Oral route: In addition to the intranasal mucosal routes, oral vaccine VXA-CoV2-1.1-S in the form of a tablet, by Vaxart, USA, is under phase II clinical trials (NCT05067933) and another capsule-based oral formulation named OraPro-COVID-19, has been developed and studied by iosBio Pharma in the UK in collaboration with BioCell Corporation, Auckland, New Zealand, aiming at rapid deployment of vaccination [122,123].

Thus, as for the conventional vaccine delivery system, the parenteral route is the most preferred route of administration, although its invasive nature and requirement for strict cold chain storage necessitate the non-invasive routes of immunization as well as the novel drug delivery systems [119]. Therefore, liposomes, nanoemulsions, and patches based on the micro needle are being investigated in preclinical studies, which may be proven as viable alternatives to invasive techniques [119]. The lipidic nanoparticles have proven exceptional applications in delivering the mRNA vaccine for COVID-19 infection, as evident from Moderna and BioNTech/Pfizer [124]. Moreover, a novel silica nanoparticle, Nuvec®, has the potential to be administered as a viral vector or as a delivery system for the transfer of genetic material into host cells [125].

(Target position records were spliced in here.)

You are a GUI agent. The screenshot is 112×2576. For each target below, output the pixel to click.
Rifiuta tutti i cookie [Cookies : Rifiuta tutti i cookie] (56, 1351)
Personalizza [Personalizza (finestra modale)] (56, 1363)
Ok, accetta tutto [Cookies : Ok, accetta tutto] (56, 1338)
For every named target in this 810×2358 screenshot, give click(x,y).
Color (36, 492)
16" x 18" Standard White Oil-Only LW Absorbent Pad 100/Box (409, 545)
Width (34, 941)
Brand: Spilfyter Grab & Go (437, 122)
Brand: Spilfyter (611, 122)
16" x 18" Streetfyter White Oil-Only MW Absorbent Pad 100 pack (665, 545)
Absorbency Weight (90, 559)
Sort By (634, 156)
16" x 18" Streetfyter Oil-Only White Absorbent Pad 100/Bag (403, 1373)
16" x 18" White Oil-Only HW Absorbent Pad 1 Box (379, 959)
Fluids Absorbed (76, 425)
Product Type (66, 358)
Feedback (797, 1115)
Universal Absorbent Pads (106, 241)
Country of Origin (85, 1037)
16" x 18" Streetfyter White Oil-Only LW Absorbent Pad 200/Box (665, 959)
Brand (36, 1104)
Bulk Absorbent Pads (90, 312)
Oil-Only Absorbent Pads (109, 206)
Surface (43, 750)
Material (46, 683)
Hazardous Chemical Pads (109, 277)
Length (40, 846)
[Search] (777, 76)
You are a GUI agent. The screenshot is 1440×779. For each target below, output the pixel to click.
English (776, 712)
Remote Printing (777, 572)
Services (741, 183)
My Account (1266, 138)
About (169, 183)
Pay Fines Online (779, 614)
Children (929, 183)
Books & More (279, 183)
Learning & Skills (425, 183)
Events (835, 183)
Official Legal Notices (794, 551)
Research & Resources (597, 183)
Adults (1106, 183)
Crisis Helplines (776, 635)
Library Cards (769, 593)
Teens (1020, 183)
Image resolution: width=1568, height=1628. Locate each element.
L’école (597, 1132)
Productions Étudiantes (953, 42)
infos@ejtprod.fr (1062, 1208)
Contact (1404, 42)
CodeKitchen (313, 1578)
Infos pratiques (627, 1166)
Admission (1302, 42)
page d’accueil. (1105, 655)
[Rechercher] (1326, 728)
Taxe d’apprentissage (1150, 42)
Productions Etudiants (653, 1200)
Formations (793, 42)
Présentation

7. Conclusions and Future Prospects

The SARS-CoV-2 outbreak has demonstrated that viral vector-based vaccines are promising vaccine options. Clinical trials utilizing viral vector-based vaccinations have shown that they are safe in humans, with the vast majority of people experiencing no serious adverse reactions. These same experiments have demonstrated the ability of viral vector-based vaccines to elicit powerful protective humoral immunity, even after a single dose in some situations. These findings show that viral vectors are among the vaccination platforms with the most potential in the fight against this pandemic. The multiplication of replicating viral vectors occurs in vivo; this results in enhanced antigen presentation that provokes strong responses. Thus, they exhibit the dose-sparing effect, meaning that even at a low dose, a sufficient effect is indicated and maybe only a single dose can be sufficient to impart protection to the infection. Moreover, the replicating viral vectors simulate the natural infection, so, they induce cytokines and other stimulatory molecules that provide a potent adjuvant effect. Thus, these types of vectors can impart innate immunity, and humoral, cellular, and mucosal immune responses. The remarkable improvements in vaccination technology and the greater cultural understanding of the value of vaccines in the healthcare system have provided a little positive side to this catastrophe. Even though the authors believe that the availability of increasingly effective and safe vaccinations allows for rapid deployment, this will inevitably stall in the absence of an ongoing pandemic.